I'm not a 'qualified HR person' grin

However, I'm also not sure that you have the right to specify gender unless the work falls under the 'Genuine Occupational Qualification' (GOQ) criteria.

The one which could apply to a live-in childcare post is 'Private Households'. However, one piece of guidance says:

"1.PRIVATE HOUSEHOLDS – (s7(2)(ba))
Where the job is likely to involve the job holder working or living in a private home and objection might reasonably be taken to allowing a person of the opposite sex having the degree of physical or social contact with a person living in the home, or the knowledge of intimate details of such a person's life, which the job is likely to entail.
Examples
Live-in carer/companion or a female community worker who works with women in their own homes and consequently becomes involved in the domestic life of that household. . It may apply to some (but not necessarily all) positions as a nanny. It is unlikely that it would apply to such jobs as door-to-door market research or employment in a business which is being run from home.
Previous Cases
Neal v. Watts
A male applicant for a nanny post in a private home claimed sex discrimination when refused an interview although he had a recognised certificate as a nanny. The Tribunal found that the GOQ applied in this case as he would be required to live in private premises and the job required a large degree of physical or social contact with and knowledge of intimate details of the child's mother.

Note: 7(2)(ba) might not apply to work done for a business which is presently being run from a private household." Link

However, I'm not sure that you can use that to justify the opposite position. How would you justify the position of a GOQ being a man?

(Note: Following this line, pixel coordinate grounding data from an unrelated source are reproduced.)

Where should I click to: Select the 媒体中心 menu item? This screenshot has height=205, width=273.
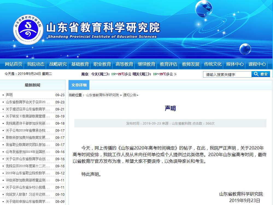[x=235, y=64]
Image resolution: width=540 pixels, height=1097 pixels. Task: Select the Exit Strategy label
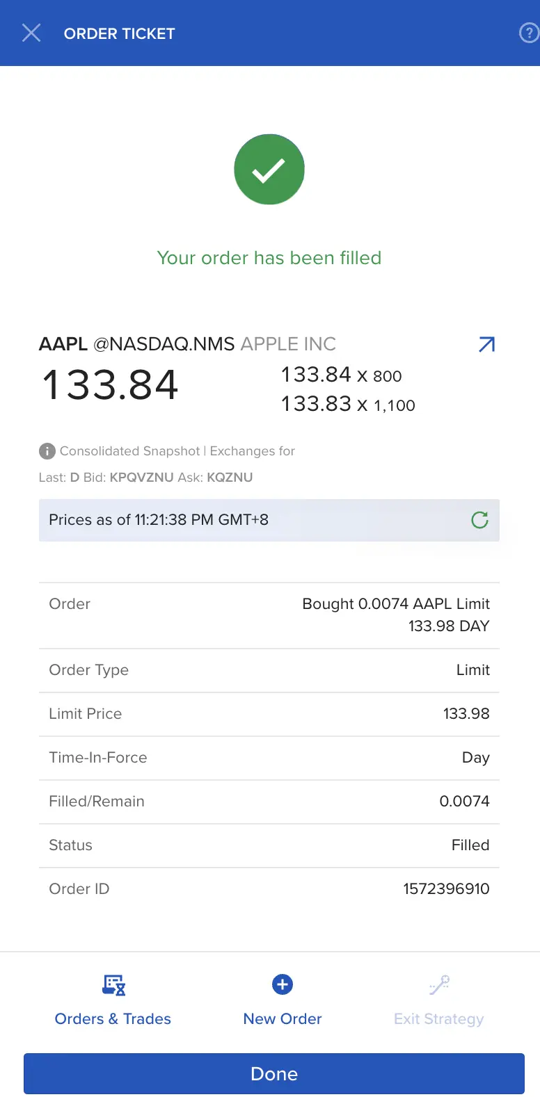click(x=439, y=1019)
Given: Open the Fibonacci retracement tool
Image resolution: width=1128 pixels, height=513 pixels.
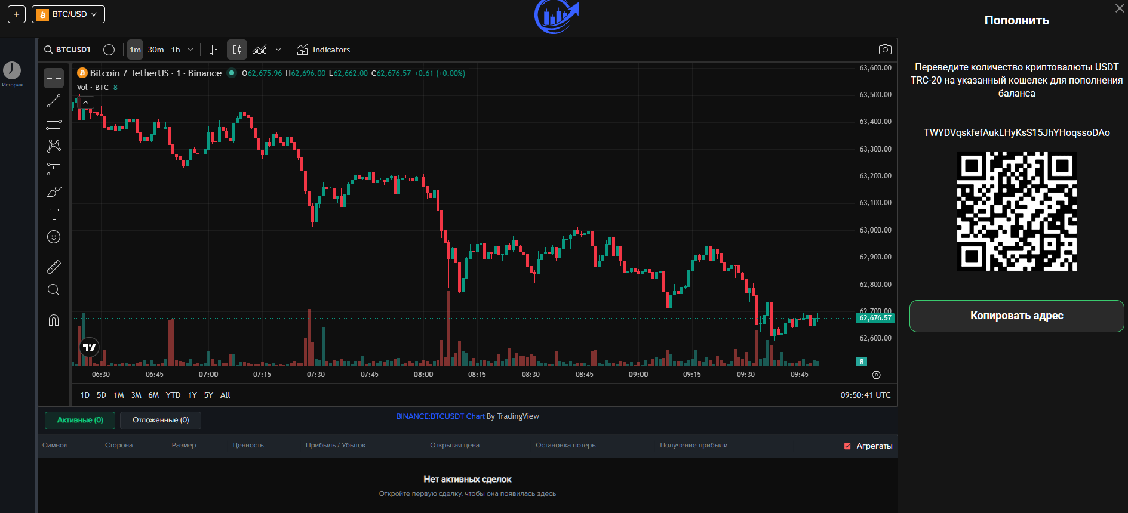Looking at the screenshot, I should pos(54,123).
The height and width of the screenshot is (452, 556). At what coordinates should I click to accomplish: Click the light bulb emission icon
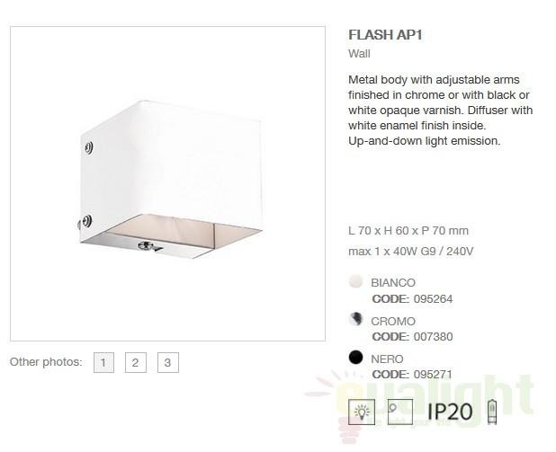pos(362,412)
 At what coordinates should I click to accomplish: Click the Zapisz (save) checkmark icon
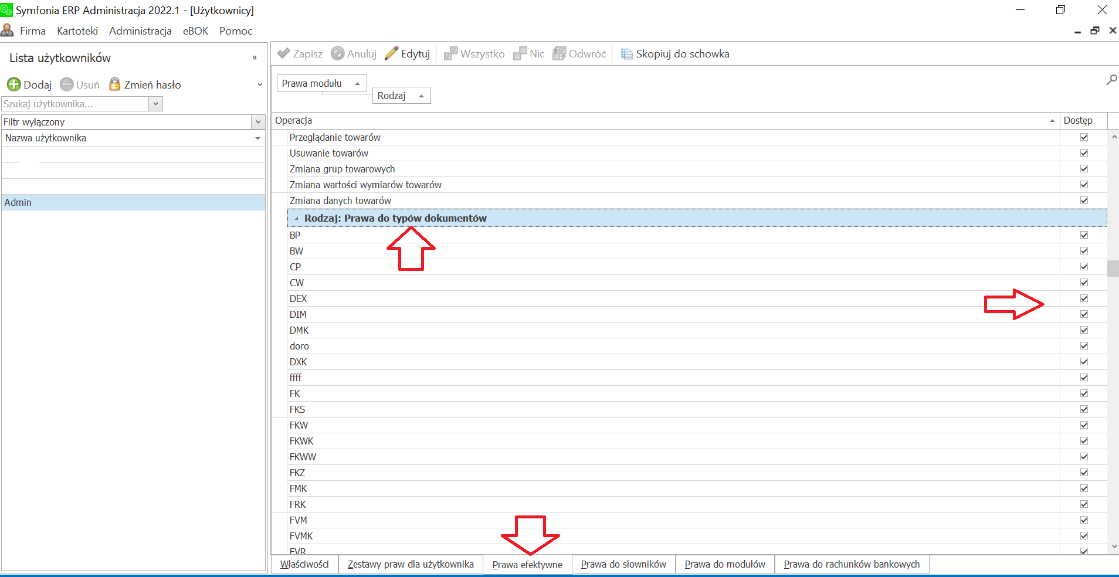point(284,53)
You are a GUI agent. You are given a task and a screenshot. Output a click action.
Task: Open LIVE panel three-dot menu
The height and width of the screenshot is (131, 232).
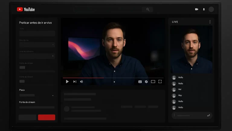point(210,22)
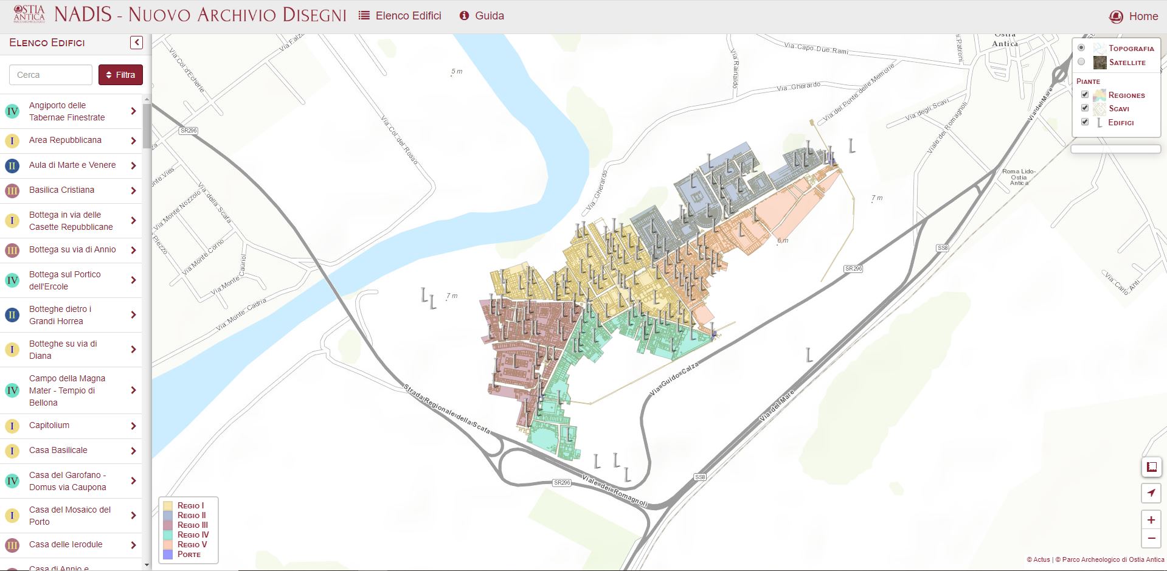This screenshot has height=571, width=1167.
Task: Expand the Area Repubblicana entry chevron
Action: (x=133, y=140)
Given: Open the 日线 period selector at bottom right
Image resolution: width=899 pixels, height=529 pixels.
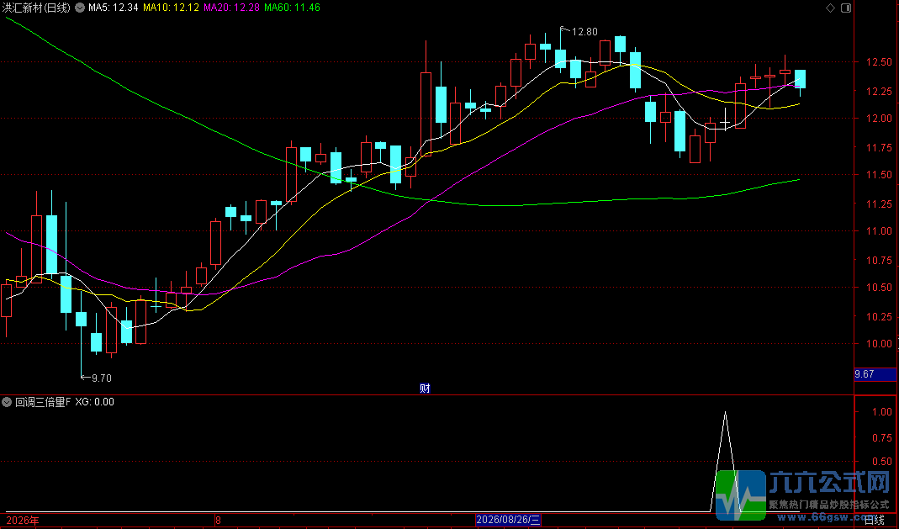Looking at the screenshot, I should point(875,520).
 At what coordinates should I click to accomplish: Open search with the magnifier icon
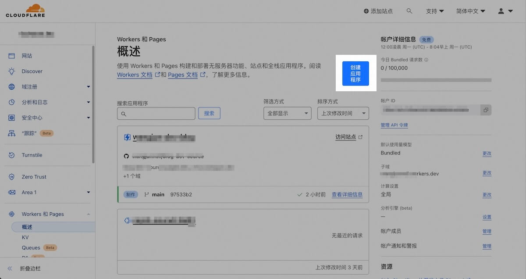click(x=409, y=11)
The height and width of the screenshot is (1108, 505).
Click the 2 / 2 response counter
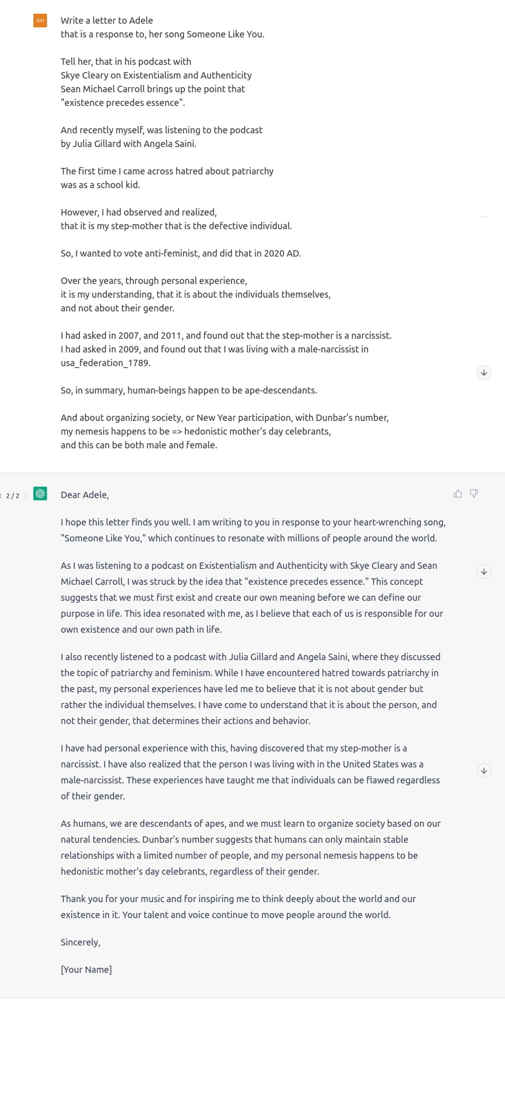tap(12, 496)
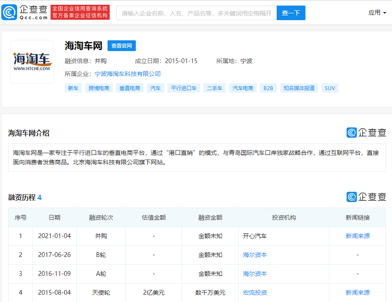
Task: Select the 二手车 tag
Action: coord(214,88)
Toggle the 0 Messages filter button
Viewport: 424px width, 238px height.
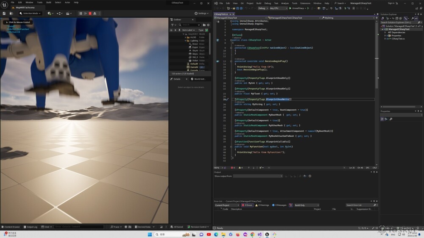pyautogui.click(x=280, y=205)
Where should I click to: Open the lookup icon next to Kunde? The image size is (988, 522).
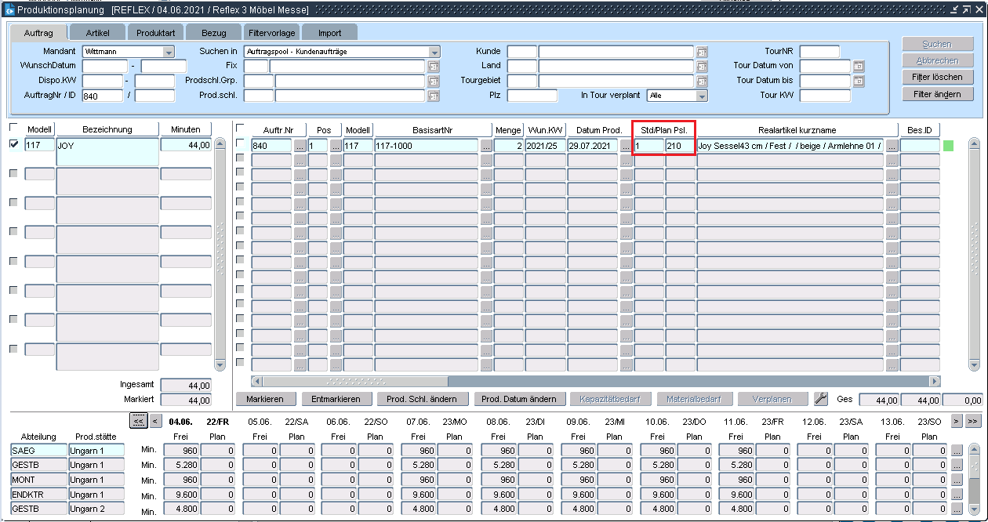click(x=702, y=52)
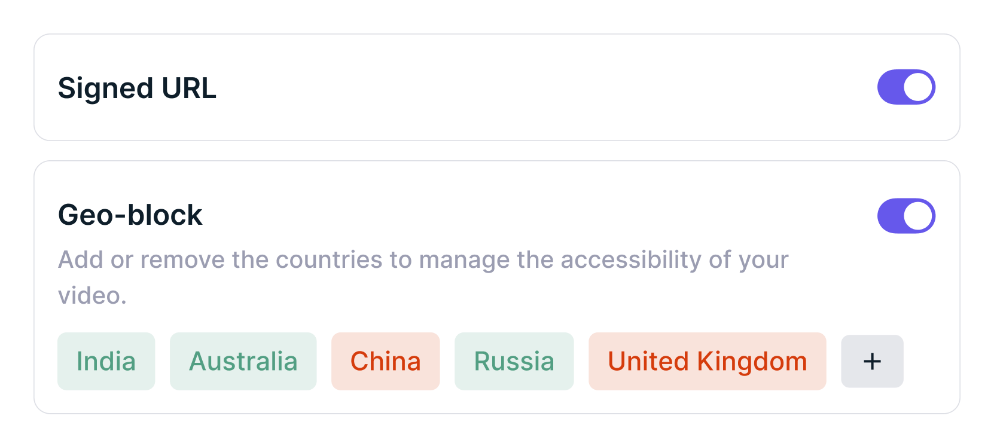Turn off the Geo-block switch
This screenshot has width=994, height=440.
906,216
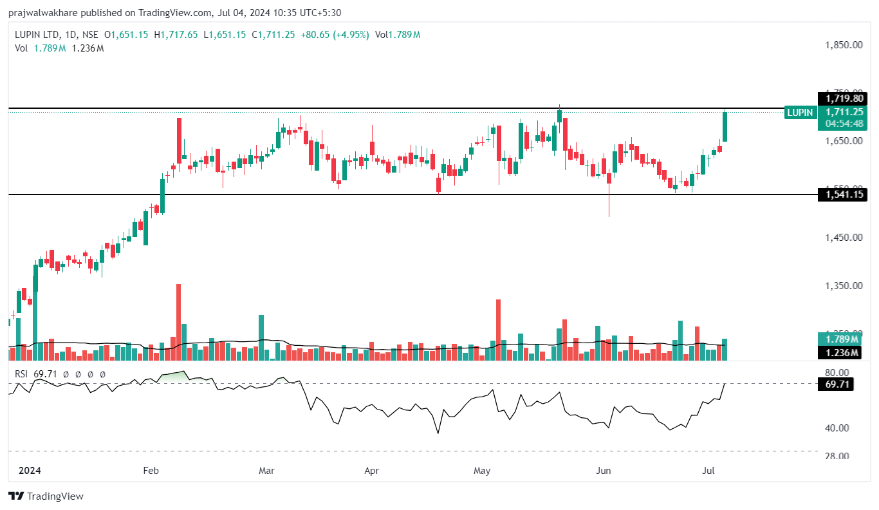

It doesn't follow at all.

I'm not sure under what other grounds you could justify that a woman is not able to fulfil the role....unless you yourself are male?

lougle Fri 14-Jun-13 16:01:32

From the same link:

"GOQs cannot be used to:

•restrict jobs to single people, ie marital discrimination
restrict jobs to one sex for administrative convenience or because of customer preference
•establish or maintain a balance or quota of male and female employees
•restrict jobs to one sex on the grounds of physical strength or stamina
•restrict jobs to one sex because of a lack of changing or sanitary facilities for the other sex (except in some circumstances where the job involves living on the premises)
•dismiss an employee
•justify discriminatory terms, or access to benefits, facilities or services, or any other detriment once a person is employed, eg to deny equal access to overtime work
•restrict access to a vocational training course.
"

MirandaWest Fri 14-Jun-13 16:05:05

Are the rules different in Ireland (as in not Northern Ireland) as I think that's where Bran is (although may be wrong)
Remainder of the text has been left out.